DFT-assisting discovery and characterization of a hexagonal MAB-phase V3PB4

Abstract

A 314-type MAB phase V3PB4 with hexagonal crystal structure is synthesized by self-propagating high temperature combustion synthesis (SHS), with the help of the full first-principles predictions for the phase stability and adiabatic combustion temperature of SHS. Using XRD and TEM, V3PB4 crystallizes in the space group of P6¯m2, with the lattice parameters a = 3.030 Å and c = 9.148 Å, of much interest, well with the predicted one. Furthermore, the electronic structure, chemical bonding, and elastic properties of hex-V3PB4 are predicted by first-principles.
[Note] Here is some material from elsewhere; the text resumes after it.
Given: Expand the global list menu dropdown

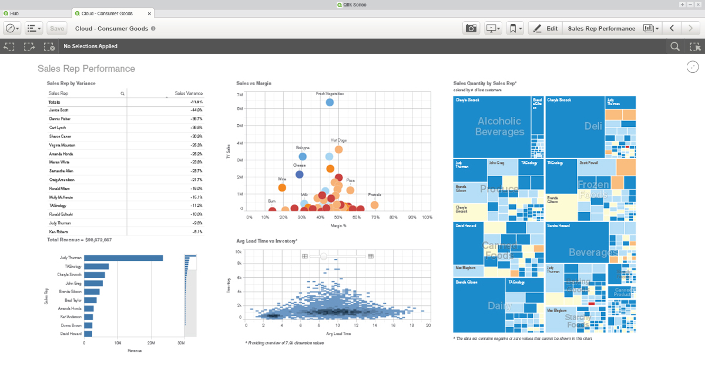Looking at the screenshot, I should (34, 28).
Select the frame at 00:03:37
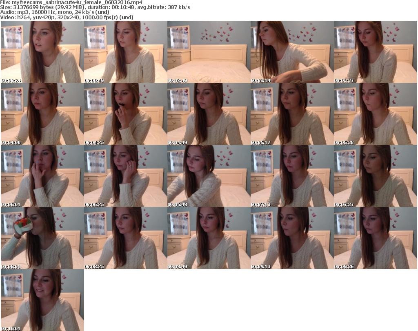This screenshot has width=418, height=331. pyautogui.click(x=375, y=52)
No bandgap around Fermi energy indicates its electronic conductor. And the strong covalent bonding is present between the B and V atoms with, significantly, much weaker V-P bond. With the help of the theoretical model of bond stiffness, the significantly high ratio of bond stiffness of weakest bonds to the strongest ones (0.873) of hex-V3PB4 indicates its poor damage tolerance and fracture toughness. The high bond stiffness results in its high moduli in comparison with other MAB phases. As the number of inserted P atoms increases, the engineering elastic modulus decrease, without the price of an increase in density.